This is a repost from the Chicago Tribune’s “The Seeker” Religion blog, written in the aftermath of the devastating earthquake in Haiti (2010). Unfortunately, the Oklahoma tornados (May 2013) are one more example we didn’t need.
It can be comforting to imagine that we are the center of the world. That is, until the world crushes us indifferently like an elephant stepping on an ant.
We do not need another catastrophe on the scale of Haiti’s/Oklahoma’s agony to challenge our trust in cosmic providence; we have seen enough examples through the human experience. If a personality or pantheon intentionally caused or passively allowed this to happen, they do not care about us. Indeed, the persistence and pervasiveness of human suffering might teach the opposite lesson of religious faith: not that someone up there must like us, but someone must be out to get us!

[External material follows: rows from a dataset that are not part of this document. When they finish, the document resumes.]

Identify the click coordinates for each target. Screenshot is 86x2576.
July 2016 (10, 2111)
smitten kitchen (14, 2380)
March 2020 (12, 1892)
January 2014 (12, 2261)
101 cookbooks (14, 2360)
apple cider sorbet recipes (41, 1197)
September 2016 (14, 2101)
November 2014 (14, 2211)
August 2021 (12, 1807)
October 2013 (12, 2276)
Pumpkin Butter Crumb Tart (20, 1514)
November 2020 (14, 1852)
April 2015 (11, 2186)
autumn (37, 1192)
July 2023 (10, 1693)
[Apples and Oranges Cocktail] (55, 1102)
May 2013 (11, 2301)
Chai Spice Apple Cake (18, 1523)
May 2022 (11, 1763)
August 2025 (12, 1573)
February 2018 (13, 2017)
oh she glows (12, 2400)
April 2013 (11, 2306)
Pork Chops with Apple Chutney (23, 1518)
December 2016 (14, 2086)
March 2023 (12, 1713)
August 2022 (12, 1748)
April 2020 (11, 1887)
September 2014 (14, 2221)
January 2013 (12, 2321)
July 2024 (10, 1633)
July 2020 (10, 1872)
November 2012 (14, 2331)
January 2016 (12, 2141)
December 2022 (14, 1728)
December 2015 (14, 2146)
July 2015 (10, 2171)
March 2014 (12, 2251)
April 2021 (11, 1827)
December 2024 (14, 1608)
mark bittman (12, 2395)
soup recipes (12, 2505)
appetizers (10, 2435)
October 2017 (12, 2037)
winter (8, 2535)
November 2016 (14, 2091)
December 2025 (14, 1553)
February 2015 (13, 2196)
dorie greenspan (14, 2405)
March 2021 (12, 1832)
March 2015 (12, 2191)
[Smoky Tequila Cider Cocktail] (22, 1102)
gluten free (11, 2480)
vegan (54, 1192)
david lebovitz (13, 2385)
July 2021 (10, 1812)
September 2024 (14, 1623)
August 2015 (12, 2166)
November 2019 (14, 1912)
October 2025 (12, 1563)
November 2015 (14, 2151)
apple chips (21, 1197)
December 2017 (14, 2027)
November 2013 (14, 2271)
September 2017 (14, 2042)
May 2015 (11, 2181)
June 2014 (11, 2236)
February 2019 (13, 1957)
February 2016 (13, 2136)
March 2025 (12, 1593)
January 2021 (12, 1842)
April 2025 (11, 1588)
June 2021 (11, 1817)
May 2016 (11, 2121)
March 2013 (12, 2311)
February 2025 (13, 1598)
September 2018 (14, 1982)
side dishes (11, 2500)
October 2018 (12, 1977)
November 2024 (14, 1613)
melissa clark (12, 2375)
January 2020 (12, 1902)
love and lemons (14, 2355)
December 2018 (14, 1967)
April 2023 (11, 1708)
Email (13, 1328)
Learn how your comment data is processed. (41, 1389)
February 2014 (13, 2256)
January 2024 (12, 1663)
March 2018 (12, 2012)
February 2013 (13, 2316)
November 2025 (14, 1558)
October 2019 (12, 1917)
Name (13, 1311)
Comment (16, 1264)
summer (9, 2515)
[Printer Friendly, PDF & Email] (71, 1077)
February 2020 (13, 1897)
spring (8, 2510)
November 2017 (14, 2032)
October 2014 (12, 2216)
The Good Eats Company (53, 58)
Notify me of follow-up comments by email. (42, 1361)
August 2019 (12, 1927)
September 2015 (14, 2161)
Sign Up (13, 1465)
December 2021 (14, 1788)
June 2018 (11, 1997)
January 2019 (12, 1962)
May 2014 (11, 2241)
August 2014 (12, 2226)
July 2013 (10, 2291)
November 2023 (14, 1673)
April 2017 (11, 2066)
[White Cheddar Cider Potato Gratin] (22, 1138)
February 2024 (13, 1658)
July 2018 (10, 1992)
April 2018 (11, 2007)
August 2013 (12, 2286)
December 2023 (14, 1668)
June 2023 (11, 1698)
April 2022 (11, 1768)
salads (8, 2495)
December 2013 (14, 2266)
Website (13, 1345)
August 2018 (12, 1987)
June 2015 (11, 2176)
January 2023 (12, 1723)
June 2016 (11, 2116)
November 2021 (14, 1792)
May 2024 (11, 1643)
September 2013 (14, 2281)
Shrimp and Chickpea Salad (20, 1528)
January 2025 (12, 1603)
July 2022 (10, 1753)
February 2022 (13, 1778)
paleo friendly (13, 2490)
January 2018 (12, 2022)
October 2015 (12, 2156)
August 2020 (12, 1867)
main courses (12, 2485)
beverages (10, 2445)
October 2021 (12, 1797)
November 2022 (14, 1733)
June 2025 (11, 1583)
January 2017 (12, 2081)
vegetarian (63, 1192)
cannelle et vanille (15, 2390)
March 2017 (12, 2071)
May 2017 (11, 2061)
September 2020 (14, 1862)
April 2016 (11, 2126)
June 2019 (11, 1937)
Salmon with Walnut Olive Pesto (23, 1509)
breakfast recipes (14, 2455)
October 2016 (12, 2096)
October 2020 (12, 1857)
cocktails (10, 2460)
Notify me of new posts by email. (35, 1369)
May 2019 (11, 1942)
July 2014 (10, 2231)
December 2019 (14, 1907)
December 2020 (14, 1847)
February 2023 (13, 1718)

For the more Humanist-inclined, there is no mystery to human suffering. A large, complex and unintelligent universe functions whether or not we or our loved ones are happy or sad, alive or dead. The earth’s tectonic plates are neither evil nor good; they simply function. Sometimes we enjoy fantastic mountain views, and sometimes we are crushed by falling buildings.
Many organizations are striving to help the victims of this latest disaster, and supporting them as you choose is an important step. Rabbi Tarfon (1st century CE) said memorably, “You are not required to finish the work, but you are also not free to desist from it.” In other words, we may never succeed in stopping suffering, but we should still do what we can. That is our test – facing disaster without a net.
Natural disasters like the tragedy in Haiti/Oklahoma are tests, but they are not tests of religious faith; they are tests of our humanity. The universe will not intervene for our benefit, just as it did not intentionally cause our suffering. If lives are to be saved, we people must save them; cities are only rebuilt by human effort. We respond to human needs with the power of human deeds.